Creo firmemente que la literatura siempre va ligada al momento histórico en el que surge, pero con la Guerra Civil ocurre de una manera distinta, más fuerte, más desgarradora.
Creo que la característica más notable de la narrativa de posguerra es el dolor. Hay mucha gente que por eso diría que este periodo, en cuanto a literatura se refiere, es sobre todo deprimente. En cambio, para personas que, como yo, piensan que el dolor es el mejor motor literario, eso no tiene por qué ser algo negativo. Es como esas imágenes tan sobrecogedoras que llegan de los más terribles conflictos en lugares recónditos que sólo llegan a conocer los valientes fotógrafos que se adentran en ellos. Estas imágenes son ciertamente sobrecogedoras, pero no por ello carecen de una cierta belleza, igual de potente.
Para mí, eso es lo que ocurre con la novela española de posguerra, especialmente con Nada, de Carmen Laforet (Premio Nadal 1944).
Nada cuenta la historia de Andrea, una joven que viaja a Barcelona para estudiar Letras. Para ello, deberá alojarse en casa de unos parientes, una familia burguesa venida a menos. Mucho menos.

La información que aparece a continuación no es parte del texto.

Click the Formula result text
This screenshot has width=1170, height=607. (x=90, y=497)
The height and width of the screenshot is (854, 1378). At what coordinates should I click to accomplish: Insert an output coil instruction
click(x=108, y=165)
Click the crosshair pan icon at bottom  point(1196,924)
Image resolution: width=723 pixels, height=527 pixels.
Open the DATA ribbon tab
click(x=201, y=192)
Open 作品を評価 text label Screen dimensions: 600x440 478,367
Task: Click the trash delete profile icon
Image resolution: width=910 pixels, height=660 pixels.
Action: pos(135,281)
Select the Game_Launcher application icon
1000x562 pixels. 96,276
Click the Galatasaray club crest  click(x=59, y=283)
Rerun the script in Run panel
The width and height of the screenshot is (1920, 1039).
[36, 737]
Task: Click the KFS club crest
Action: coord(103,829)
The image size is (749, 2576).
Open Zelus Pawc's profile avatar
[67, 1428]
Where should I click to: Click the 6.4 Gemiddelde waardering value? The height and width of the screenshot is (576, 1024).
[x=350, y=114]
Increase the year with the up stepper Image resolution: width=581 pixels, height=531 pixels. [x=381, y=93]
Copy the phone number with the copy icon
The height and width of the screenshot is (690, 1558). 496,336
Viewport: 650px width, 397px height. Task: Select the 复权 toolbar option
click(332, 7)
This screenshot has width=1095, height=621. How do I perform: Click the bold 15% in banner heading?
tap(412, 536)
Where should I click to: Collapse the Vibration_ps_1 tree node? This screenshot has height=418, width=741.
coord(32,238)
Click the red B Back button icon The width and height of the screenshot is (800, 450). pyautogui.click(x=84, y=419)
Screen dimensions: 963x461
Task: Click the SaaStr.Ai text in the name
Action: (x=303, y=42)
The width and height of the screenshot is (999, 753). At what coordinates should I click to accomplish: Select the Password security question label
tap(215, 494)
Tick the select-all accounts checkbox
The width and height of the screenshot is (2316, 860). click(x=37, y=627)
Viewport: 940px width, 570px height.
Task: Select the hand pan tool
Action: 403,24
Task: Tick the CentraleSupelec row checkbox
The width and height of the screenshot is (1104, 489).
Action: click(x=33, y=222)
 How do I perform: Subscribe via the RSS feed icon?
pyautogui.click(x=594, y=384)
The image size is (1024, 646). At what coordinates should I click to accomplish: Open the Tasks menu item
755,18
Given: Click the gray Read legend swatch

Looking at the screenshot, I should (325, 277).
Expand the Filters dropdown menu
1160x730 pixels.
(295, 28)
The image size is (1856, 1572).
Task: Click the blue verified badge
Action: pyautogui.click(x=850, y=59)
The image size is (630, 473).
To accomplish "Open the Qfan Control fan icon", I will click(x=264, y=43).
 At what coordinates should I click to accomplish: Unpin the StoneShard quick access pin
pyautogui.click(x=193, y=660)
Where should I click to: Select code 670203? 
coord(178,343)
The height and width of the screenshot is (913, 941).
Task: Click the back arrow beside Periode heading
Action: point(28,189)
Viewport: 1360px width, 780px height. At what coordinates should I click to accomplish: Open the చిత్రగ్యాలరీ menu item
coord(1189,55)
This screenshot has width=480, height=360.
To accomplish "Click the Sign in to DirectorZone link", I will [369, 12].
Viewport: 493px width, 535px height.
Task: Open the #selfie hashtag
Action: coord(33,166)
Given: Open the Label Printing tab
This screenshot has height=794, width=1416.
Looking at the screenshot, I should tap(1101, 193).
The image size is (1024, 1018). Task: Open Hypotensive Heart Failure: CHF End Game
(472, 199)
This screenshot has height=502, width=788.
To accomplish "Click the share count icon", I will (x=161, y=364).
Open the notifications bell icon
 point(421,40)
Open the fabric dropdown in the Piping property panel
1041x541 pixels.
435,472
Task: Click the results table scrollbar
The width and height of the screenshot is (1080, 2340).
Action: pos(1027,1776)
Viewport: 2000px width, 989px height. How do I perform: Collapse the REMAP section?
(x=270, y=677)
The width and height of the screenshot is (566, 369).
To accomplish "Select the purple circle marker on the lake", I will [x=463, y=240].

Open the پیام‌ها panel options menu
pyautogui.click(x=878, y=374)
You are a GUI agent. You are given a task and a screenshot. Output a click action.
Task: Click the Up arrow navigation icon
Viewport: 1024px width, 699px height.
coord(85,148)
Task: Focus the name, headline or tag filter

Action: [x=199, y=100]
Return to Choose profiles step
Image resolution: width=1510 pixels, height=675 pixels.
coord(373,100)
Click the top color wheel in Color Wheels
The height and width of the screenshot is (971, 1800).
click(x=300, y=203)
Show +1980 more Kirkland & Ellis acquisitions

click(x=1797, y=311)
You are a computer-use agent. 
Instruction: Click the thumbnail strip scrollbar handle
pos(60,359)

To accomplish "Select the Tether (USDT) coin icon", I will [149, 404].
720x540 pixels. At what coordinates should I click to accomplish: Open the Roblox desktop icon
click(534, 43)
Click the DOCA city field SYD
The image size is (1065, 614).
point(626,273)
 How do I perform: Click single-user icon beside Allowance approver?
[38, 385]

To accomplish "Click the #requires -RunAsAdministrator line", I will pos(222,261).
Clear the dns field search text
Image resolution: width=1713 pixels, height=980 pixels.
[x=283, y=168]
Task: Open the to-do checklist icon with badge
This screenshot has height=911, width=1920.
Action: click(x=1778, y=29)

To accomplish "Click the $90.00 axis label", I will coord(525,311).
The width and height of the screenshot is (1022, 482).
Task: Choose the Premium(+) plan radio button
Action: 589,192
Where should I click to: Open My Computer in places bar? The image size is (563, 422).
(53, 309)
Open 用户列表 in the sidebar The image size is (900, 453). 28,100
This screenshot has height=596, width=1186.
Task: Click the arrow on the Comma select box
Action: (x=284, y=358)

Andrea no tardará en abandonar su ingenua mirada de extrañeza en favor del rechazo hacia las actitudes de estos familiares a los que realmente no conocía. Y claro, no tardará en contagiarse de ellas. Sin embargo, el suyo es un papel generalmente pasivo, que no acrítico. No sólo conocemos las desventuras de los habitantes de la calle de Aribau, sino también las opiniones que sobre ellas tiene Andrea. Claro que su perspectiva, curiosamente, es la del recuerdo: la narradora es una Andrea adulta que rememora aquella época de escasez y tensión constantes.
Hay angustia en Nada, hay dolor, sí, pero también algunas de las descripciones más bellas (aunque la palabra se le quede corta) que he leído en mi vida. Es lo que me gusta de la novela de posguerra: posee un lirismo desgarrador, una expresividad dulce pero de aristas afiladas. Igual que su tiempo.